アレッシアの体はひとりでに立ち上がると、指先で顎を持ち上げる女神にされるがままになる。
「……ふむ」
幾度か角度を動かし、あらゆる方向から彼女を眺めた。いったいこの子供のなにが女神の気を止めたのか、周囲は気が気でない様子だが、神の行動を邪魔するなどできない。息を呑み様子を伺っていると、ようやく女神は口を開いたが、紡いだのは巫女長の名だった。
「ソフィア。先ほど五つめを欠いたが、どうやら四つではならぬと我が定めは決まっていたらしい。再び新たなものが現れた」
「…………い、いえ……お待ちくださいませ、なりません。その娘は……」
「知っている。だが、これは避けようがない」
間の抜けた巫女長をよそにアレッシア自由になるも、今度は問いによって縛られた。
「アレッシア」
相手が己の名を知っていると知らず驚愕が広がった。
「お前はここに立つ意味を理解している」
「え、な、なんのことでしょうか」
「嘘は不要だ。先も、いまも。いつ如何なる時もお前は我が民であるため、我が目から逃れることはできない」
勝手に侵入していたことがばれている。ぎくりと身をすくませたが、女神の用件は彼女の勝手を咎めるものではない。

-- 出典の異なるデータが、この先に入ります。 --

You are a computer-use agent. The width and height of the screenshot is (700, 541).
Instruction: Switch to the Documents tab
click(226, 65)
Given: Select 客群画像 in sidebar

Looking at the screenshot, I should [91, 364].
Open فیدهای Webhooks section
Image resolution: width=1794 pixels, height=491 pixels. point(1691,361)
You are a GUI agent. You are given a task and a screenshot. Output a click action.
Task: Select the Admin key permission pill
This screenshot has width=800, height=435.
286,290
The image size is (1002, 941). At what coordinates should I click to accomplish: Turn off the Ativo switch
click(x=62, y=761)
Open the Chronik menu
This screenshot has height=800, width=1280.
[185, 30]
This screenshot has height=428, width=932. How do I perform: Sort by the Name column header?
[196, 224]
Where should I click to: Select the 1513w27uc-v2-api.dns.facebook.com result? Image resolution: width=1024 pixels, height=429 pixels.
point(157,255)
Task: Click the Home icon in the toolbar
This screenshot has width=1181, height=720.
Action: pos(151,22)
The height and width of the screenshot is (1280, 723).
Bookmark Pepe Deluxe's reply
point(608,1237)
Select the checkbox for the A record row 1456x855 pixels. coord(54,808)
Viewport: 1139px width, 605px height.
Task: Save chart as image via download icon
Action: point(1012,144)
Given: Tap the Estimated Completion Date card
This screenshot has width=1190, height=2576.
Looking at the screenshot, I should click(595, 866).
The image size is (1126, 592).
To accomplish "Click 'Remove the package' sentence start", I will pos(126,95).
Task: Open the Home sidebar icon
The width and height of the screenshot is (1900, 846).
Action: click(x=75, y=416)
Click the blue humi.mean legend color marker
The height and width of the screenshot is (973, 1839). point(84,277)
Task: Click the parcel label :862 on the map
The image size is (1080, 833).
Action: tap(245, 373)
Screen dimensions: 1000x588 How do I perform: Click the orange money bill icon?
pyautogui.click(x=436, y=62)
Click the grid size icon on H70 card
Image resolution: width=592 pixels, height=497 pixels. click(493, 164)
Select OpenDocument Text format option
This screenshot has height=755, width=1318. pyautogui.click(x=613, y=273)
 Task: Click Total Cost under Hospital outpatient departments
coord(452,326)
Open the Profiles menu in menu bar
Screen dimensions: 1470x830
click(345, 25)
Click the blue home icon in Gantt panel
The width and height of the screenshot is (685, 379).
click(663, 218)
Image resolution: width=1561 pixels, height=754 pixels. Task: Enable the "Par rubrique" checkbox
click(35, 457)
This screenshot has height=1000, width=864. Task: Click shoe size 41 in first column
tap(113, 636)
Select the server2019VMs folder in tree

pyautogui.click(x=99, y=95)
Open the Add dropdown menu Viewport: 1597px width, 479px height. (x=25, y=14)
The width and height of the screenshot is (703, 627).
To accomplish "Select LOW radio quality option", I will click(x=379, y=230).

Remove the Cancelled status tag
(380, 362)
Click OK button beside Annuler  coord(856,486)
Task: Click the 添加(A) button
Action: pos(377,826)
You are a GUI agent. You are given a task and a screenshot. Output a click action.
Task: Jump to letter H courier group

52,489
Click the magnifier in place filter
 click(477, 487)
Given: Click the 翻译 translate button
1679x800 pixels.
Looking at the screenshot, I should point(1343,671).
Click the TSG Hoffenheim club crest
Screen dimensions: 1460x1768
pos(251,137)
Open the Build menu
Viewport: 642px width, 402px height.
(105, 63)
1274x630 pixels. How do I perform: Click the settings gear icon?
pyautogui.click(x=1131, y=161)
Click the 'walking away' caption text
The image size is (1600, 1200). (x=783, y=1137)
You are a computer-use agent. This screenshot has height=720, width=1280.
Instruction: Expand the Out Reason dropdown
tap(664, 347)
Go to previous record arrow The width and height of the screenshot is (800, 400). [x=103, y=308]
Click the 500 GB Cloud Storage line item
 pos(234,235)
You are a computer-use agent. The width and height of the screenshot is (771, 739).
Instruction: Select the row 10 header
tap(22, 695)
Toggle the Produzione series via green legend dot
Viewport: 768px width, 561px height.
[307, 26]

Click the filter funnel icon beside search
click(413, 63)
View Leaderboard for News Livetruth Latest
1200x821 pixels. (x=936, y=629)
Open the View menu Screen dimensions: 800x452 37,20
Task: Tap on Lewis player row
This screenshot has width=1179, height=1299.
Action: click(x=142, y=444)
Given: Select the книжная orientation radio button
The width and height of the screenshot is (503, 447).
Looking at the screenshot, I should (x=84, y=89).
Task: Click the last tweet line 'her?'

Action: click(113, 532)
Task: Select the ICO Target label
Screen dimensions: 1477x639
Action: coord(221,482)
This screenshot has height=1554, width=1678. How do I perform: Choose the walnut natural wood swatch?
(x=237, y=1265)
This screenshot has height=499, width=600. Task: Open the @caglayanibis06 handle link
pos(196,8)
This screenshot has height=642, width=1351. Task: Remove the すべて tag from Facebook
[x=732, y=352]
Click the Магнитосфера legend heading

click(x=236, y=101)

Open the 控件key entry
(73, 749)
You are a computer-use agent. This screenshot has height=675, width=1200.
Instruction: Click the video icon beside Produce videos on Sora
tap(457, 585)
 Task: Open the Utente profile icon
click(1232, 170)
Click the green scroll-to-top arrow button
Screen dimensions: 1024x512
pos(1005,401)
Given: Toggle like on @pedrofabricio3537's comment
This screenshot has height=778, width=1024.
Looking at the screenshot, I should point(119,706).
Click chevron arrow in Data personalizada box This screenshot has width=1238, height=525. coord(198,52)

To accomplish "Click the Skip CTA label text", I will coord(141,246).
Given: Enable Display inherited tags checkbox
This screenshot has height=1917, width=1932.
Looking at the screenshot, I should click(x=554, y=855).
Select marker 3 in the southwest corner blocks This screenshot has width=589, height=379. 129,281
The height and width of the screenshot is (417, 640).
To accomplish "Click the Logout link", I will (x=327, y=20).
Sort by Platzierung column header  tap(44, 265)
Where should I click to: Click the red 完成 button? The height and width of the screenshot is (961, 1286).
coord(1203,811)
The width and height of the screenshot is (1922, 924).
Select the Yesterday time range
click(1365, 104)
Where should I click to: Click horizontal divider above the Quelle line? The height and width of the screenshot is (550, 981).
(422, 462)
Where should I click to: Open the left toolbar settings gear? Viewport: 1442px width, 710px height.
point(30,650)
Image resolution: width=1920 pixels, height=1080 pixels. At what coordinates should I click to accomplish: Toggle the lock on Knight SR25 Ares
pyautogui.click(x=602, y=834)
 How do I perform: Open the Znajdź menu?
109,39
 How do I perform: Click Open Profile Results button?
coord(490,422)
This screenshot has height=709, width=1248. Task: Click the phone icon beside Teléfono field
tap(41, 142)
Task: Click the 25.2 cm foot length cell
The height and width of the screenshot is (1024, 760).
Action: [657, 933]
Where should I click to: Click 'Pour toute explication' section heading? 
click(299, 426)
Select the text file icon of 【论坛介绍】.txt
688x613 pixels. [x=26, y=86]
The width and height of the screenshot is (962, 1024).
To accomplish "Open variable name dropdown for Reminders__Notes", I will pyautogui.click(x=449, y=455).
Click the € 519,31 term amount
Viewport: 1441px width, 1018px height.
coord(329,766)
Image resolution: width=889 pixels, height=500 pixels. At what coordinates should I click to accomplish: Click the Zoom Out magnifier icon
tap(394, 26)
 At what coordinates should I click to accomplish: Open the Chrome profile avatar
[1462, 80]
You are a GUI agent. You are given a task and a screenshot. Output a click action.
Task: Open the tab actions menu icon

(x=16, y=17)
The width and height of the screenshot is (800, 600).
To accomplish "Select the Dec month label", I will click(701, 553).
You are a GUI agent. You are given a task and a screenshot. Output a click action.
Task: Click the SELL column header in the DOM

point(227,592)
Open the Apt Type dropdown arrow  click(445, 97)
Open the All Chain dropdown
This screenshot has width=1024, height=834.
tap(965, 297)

まさか、とアレッシアの脳が警鐘を鳴らすが、すぐさま否定した。
そんなはずはない。『女神の後継』の才があったのは前の自分だ。いまのアレッシアは孤児院の落ちこぼれで、力の発現とやらも未経験だ。なにより前だってそうだが、彼女達は致命的な問題を抱えている。誰よりも神への信仰心に欠けているではないか。
逃げたい。だが女はアレッシアの逃げ道を塞ぐ。
「此度は異例が相次いだ。お前の選抜もまた神々の予想しうるものではなかったが、運命を司るものとして、我はお前も受け入れる用意がある」
「い、いやだ……」
首を振っていた。何故またその言葉を聞かねばならない。
孤児院の現状に不満がないとは言わないが、それでも将来を想ったのは孤児院育ちの『アレッシア』としての己だ。女神の後継に選ばれたいなんて微塵も思ったことはなかった。
青白くなっていく顔を女神は無感動に見下ろす。
きっと一生好きになれない神だ、人殺しの仲間などに屈してたまるかと感じる反面、その内には如何ともしがたい不思議な気持ちがある。
……どうしてだろう、と思う。
どうして、アレッシアはいけ好かないはずの女を前にして、無性に泣きたくて堪らない。
けれど感情に従うのは悔しくて、胸の辺りの服をぎゅっと握りしめる。
「選びなさい。五つの定めに埋まり運命を紡ぐか、それとも歯車から外れ孤独を行くか。我が後継として四人と競い、己が身を持って正しさを証明するかを」
息を呑んだアレッシアと女神の視線がまともに交差する。
悩みに悩んだ末、彼女が導きだした答えは「候補になる」だった。